Tom Wolfe recently told a group of journalists that politics has become so odd that fiction faces a real challenge. How can an author make stuff up when the news is almost always a step ahead?
This question looms above Christopher Buckley's Boomsday like an anvil yo-yo, dropping mercilessly (and regularly) over the reader's head. In the fictional "Boomsday," (which follows a critically acclaimed film version of Buckley's "Thank You for Smoking,") the author orchestrates an elaborate war between the ends of the voting-age spectrum: the baby boomers and the U30s (under 30s), aka Generation Whatever.

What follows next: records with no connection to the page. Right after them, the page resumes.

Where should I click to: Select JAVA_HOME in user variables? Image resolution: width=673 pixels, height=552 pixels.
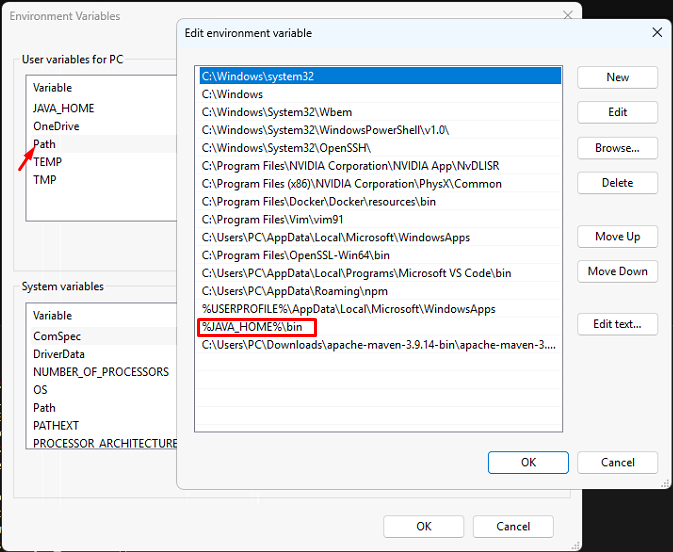[64, 108]
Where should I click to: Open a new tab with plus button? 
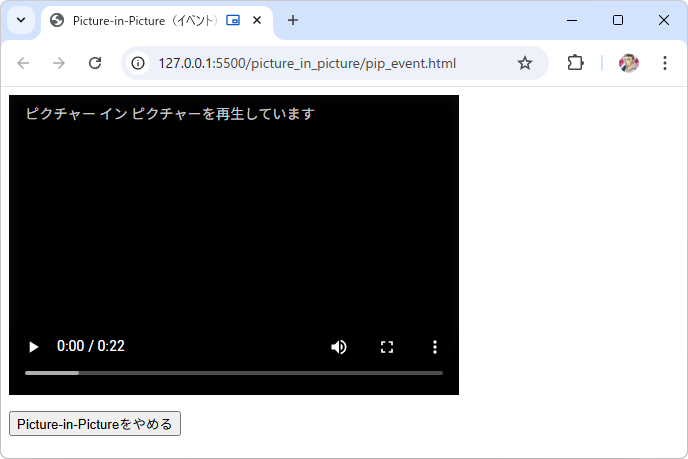(293, 20)
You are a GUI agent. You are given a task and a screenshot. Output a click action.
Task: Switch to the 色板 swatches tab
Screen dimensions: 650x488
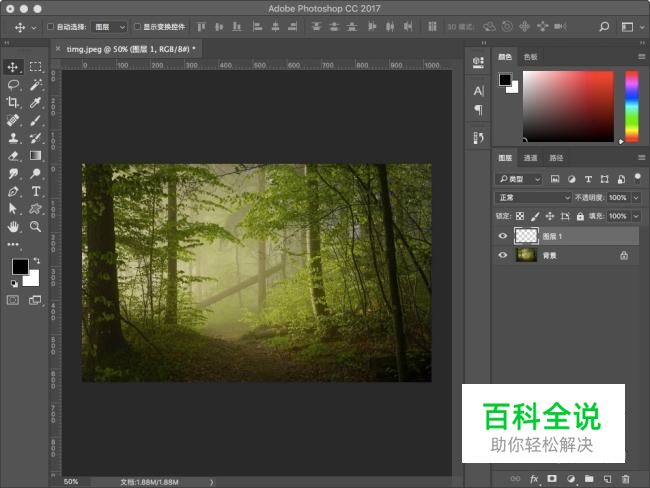[531, 57]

Set in a not-so-distant future, "Boomsday" is the story of Cassandra Devine, a 29-year-old blogger who commands America's youth through her digital rants. Incensed by the self-serving lifestyle of the boomer generation, who, in her view do little more than drain Social Security and pass on debt, Cassandra urges her peers to march on retirement communities.
If that weren't enough, her plan to save Social Security by offering incentives for seniors to kill themselves finds a supporter in Congress, an upper-crust Massachusetts senator, who, while tripping on acid in his 20s, decided he would one day become president.

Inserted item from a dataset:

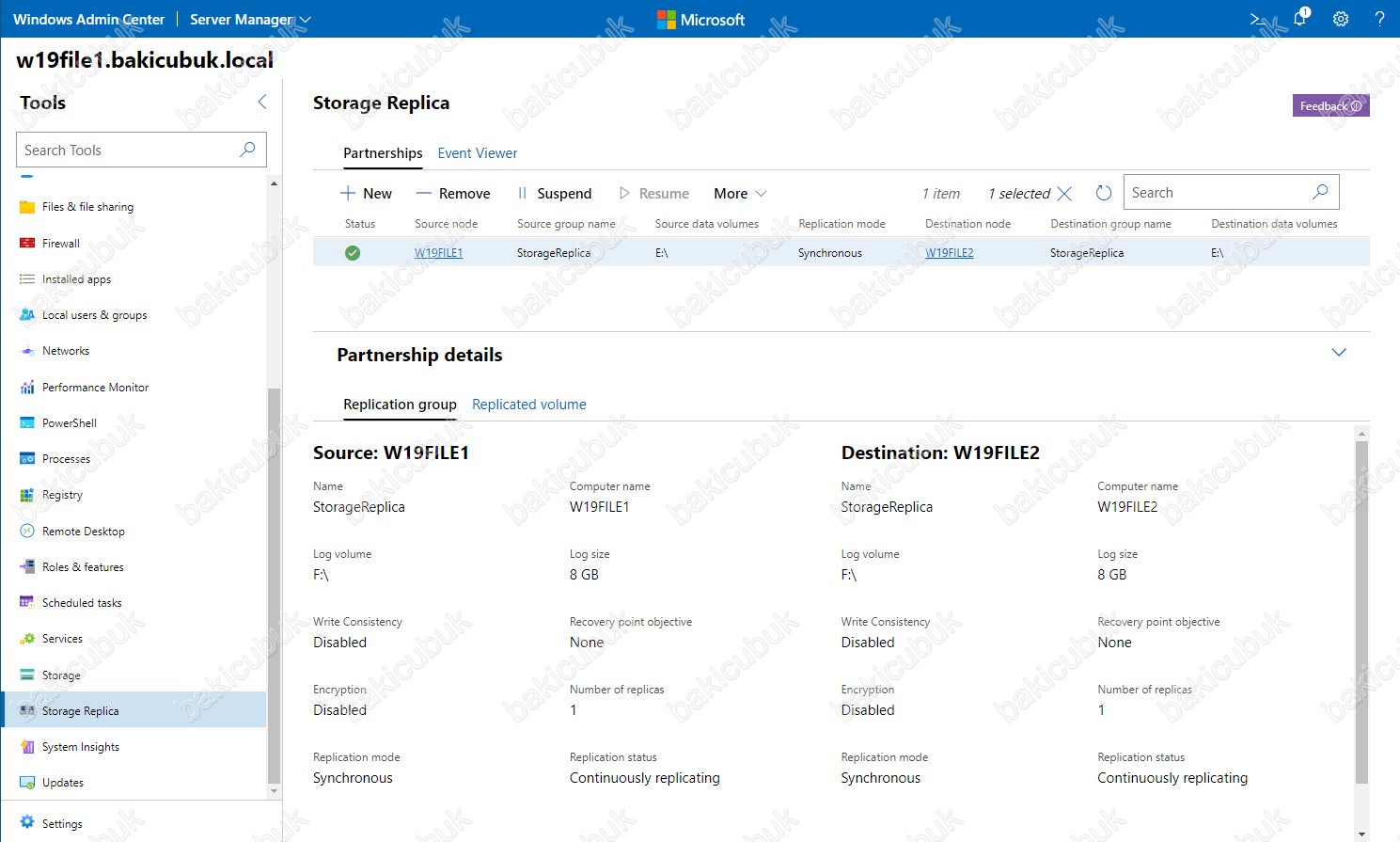
Task: Open the More actions dropdown
Action: (740, 194)
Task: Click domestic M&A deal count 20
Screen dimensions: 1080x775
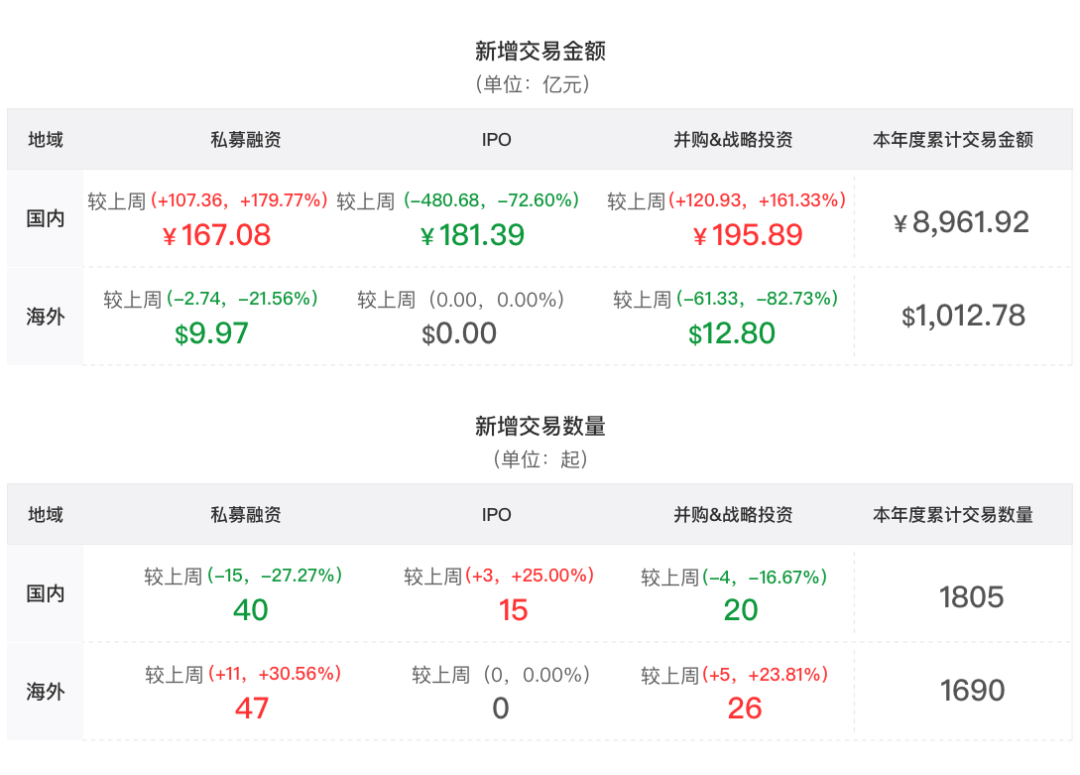Action: 741,610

It's outrageous and it's offensive; satire in a take-no-prisoners, Swiftian style, and that's exactly what Buckley wants. To him, modern politics is a farce in which the follies portrayed in "Boomsday" are all too possible.
And that's not all: the president has the foulest mouth, immigrants compete for a green card in a race across the border, Wal-Mart opens a store on the National Mall, and the vice president shoots a lawyer. (Wait, didn't that last one actually happen?)
Whatever fictional future the book is set in, there are plenty of references to wars, a growing deficit, and a fascination with understanding the young generation. In Buckley's book, most politicians are fictional, while most media types are real-life establishment figures of our time.